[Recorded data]
○ ○ ○ ○ ○

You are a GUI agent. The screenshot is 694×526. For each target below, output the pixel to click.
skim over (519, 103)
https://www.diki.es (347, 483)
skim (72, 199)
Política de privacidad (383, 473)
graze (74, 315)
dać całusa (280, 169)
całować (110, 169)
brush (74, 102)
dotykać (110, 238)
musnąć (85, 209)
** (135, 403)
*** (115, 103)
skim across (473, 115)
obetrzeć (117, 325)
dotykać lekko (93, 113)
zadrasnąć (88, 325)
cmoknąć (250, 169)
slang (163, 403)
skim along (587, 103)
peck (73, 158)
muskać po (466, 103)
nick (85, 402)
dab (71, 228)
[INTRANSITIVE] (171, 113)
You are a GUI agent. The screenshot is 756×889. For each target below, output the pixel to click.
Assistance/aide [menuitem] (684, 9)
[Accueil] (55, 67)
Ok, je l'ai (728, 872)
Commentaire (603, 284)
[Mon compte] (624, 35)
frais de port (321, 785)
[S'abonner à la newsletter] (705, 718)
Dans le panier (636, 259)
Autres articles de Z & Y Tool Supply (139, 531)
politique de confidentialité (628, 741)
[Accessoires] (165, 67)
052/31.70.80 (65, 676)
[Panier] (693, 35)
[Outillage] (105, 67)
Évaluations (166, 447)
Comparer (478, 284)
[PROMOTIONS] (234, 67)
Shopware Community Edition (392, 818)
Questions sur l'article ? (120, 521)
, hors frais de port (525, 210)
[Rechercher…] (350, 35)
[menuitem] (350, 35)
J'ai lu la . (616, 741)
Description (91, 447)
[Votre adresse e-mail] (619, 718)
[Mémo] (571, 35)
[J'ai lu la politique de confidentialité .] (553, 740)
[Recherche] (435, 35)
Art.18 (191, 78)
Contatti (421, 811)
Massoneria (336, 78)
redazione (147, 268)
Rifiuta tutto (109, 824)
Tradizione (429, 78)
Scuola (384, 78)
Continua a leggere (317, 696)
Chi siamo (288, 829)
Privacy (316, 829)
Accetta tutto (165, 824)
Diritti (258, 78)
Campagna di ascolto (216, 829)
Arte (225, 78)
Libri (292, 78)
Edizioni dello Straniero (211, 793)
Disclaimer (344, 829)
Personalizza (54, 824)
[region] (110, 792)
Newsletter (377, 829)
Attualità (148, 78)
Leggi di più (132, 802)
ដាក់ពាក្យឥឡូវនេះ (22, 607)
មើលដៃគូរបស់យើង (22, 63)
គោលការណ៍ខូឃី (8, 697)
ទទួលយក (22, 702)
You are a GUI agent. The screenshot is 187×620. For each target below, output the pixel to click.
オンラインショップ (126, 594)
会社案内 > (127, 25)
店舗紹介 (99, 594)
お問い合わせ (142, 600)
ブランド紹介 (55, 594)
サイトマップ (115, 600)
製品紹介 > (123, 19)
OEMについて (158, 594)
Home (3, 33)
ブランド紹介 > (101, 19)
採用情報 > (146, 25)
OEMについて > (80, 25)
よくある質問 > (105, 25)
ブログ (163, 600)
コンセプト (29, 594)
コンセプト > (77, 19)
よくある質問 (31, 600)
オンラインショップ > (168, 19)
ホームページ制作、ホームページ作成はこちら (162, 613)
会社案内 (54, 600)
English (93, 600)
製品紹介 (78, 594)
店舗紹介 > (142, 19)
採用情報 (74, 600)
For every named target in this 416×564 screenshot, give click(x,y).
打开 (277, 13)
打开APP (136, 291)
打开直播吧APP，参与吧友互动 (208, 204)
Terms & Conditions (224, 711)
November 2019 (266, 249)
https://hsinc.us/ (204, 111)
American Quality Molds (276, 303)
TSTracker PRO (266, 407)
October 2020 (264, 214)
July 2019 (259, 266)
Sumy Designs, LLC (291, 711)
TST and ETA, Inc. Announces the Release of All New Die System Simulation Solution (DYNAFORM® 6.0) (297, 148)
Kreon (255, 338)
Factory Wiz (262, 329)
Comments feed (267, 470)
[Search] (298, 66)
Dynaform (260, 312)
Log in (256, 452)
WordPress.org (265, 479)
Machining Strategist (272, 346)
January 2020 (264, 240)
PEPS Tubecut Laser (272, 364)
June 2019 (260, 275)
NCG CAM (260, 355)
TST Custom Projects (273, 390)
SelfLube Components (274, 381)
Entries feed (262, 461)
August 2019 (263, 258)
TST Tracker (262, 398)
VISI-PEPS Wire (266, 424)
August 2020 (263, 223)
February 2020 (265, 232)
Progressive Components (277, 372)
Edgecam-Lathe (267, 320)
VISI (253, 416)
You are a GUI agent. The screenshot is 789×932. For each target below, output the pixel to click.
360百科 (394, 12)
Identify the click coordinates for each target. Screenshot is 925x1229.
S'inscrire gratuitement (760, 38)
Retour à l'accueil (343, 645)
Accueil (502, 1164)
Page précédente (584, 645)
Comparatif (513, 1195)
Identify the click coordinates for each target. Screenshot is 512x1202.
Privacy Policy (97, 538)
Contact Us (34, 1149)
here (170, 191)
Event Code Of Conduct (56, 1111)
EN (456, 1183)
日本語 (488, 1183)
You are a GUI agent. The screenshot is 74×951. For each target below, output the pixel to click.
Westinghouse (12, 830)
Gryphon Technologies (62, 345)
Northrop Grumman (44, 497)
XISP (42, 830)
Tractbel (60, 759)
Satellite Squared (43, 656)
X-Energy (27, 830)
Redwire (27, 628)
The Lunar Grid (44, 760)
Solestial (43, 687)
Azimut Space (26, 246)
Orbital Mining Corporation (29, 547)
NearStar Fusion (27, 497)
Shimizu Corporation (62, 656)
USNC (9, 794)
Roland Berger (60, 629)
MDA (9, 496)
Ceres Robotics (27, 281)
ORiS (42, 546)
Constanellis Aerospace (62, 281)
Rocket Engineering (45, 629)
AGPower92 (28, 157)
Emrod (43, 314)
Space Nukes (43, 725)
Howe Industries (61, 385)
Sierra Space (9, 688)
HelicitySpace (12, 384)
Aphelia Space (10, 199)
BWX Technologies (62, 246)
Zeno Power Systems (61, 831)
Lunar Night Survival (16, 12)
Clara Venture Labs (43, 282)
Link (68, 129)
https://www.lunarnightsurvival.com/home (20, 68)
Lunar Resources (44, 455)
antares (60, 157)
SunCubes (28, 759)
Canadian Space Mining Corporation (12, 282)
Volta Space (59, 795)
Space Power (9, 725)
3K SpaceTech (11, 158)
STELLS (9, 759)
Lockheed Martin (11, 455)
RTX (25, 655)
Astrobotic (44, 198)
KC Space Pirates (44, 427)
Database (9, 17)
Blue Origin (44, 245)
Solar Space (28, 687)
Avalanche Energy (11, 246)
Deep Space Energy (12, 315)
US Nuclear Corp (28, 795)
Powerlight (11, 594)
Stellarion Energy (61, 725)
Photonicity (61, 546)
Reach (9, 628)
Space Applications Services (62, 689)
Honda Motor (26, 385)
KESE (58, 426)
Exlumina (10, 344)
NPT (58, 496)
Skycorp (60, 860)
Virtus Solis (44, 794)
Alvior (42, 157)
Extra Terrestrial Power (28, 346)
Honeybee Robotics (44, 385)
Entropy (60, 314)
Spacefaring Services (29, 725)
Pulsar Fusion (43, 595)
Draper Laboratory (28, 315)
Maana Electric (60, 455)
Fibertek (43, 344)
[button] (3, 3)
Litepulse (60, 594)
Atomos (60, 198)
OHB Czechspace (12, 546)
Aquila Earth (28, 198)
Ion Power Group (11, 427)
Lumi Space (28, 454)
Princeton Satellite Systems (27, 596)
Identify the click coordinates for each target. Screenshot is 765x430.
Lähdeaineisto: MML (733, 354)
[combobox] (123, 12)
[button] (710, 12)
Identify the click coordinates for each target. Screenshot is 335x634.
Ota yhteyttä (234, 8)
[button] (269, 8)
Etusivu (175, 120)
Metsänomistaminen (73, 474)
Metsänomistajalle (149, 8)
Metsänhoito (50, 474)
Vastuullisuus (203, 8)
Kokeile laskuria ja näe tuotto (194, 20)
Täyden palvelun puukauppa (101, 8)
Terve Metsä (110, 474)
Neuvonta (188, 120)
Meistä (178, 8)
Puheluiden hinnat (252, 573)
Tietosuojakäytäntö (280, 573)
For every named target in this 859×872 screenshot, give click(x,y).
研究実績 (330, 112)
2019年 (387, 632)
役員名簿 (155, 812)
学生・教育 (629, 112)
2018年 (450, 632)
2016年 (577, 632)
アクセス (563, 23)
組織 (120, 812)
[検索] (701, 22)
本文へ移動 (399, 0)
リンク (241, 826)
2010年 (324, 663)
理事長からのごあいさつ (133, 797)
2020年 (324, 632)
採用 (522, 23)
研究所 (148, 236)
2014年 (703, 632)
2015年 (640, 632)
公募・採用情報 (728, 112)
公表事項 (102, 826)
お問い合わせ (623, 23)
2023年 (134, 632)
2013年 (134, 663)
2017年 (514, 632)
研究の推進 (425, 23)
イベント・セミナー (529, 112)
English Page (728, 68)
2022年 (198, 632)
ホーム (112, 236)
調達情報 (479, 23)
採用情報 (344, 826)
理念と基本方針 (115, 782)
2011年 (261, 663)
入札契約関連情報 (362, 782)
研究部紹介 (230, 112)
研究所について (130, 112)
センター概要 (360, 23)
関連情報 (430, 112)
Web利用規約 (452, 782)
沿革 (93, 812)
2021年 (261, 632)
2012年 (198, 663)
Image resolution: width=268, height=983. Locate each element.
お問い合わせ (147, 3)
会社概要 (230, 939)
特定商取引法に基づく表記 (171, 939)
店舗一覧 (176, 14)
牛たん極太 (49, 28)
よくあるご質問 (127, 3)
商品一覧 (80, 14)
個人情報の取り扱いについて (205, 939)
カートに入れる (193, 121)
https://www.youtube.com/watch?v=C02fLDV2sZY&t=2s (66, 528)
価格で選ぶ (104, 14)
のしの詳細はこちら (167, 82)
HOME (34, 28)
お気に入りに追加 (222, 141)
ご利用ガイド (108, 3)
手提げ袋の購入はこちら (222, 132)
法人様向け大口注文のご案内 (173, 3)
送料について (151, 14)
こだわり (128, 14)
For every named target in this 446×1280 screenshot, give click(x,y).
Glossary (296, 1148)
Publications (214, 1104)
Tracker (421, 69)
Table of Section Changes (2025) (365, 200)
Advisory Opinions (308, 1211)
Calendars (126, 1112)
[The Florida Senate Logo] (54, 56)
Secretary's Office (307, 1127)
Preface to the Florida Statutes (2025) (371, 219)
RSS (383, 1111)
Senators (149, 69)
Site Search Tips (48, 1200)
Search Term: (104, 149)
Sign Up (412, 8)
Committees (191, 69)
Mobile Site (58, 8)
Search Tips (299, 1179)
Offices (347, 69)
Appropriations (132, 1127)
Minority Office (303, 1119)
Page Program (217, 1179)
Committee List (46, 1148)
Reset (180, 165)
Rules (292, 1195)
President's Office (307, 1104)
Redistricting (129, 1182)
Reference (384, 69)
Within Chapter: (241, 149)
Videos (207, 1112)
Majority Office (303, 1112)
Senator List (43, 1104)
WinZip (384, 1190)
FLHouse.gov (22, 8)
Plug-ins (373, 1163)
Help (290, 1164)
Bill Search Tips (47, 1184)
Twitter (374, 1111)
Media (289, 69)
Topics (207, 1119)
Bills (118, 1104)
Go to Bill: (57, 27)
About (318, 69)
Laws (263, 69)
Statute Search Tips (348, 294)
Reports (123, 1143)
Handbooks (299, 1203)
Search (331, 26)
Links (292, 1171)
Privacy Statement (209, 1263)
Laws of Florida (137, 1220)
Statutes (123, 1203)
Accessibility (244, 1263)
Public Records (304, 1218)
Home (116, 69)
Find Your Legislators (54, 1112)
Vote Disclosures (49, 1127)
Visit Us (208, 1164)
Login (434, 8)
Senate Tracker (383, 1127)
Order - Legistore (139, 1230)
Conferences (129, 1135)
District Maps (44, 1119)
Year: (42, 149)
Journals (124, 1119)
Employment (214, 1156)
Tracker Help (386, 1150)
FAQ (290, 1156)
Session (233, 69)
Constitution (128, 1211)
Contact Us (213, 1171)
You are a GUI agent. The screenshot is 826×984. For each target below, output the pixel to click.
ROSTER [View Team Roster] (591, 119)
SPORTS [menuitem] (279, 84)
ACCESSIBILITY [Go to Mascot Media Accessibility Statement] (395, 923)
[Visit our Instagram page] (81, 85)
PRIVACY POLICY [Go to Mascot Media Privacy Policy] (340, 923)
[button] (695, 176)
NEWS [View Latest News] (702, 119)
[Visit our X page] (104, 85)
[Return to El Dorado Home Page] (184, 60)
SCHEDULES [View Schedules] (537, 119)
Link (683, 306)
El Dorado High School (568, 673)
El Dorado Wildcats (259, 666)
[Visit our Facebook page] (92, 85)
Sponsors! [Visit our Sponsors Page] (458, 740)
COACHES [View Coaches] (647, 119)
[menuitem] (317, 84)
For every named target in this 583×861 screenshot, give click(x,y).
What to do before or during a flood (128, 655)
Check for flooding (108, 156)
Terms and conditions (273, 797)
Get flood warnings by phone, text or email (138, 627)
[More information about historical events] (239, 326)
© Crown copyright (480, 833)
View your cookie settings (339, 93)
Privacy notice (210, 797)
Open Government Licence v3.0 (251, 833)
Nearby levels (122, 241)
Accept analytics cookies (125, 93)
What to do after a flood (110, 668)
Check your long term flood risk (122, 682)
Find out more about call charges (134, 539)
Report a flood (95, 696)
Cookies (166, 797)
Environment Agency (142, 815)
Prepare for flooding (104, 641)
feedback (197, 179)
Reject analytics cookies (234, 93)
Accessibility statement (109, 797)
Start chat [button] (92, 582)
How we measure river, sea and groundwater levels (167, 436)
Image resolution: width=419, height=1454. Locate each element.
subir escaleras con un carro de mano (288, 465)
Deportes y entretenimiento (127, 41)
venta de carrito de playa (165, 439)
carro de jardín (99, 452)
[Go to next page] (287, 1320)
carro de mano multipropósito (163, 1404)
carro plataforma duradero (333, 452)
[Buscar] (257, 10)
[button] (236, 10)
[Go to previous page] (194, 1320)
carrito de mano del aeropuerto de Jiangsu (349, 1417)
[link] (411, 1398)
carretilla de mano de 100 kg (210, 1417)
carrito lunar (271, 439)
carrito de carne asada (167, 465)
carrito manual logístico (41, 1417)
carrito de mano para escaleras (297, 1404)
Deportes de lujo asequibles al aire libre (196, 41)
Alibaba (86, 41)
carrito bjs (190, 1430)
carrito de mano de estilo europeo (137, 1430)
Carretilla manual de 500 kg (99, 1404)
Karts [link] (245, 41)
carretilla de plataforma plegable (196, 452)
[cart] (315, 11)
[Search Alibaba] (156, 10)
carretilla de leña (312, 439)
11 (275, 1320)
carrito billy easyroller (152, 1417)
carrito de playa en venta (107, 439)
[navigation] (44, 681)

○ ○ ○ ○ ○

• EXERCISE INSTRUCTIONS: Rewrite the stretch from the start of the material through the line containing "Comparer (478, 284)", changing "Commentaire" to "Remarque" and keeping every other character as it stands.

• WRITTEN ANSWER:
You are a GUI agent. The screenshot is 694×526. For each target below, output the pixel to click.
skim over (519, 103)
https://www.diki.es (347, 483)
skim (72, 199)
Política de privacidad (383, 473)
graze (74, 315)
dać całusa (280, 169)
całować (110, 169)
brush (74, 102)
dotykać (110, 238)
musnąć (85, 209)
** (135, 403)
*** (115, 103)
skim across (473, 115)
obetrzeć (117, 325)
dotykać lekko (93, 113)
zadrasnąć (88, 325)
cmoknąć (250, 169)
slang (163, 403)
skim along (587, 103)
peck (73, 158)
muskać po (466, 103)
nick (85, 402)
dab (71, 228)
[INTRANSITIVE] (171, 113)
You are a GUI agent. The screenshot is 756×889. For each target below, output the pixel to click.
Assistance/aide [menuitem] (684, 9)
[Accueil] (55, 67)
Ok, je l'ai (728, 872)
Remarque (603, 284)
[Mon compte] (624, 35)
frais de port (321, 785)
[S'abonner à la newsletter] (705, 718)
Dans le panier (636, 259)
Autres articles de Z & Y Tool Supply (139, 531)
politique de confidentialité (628, 741)
[Accessoires] (165, 67)
052/31.70.80 (65, 676)
[Panier] (693, 35)
[Outillage] (105, 67)
Évaluations (166, 447)
Comparer (478, 284)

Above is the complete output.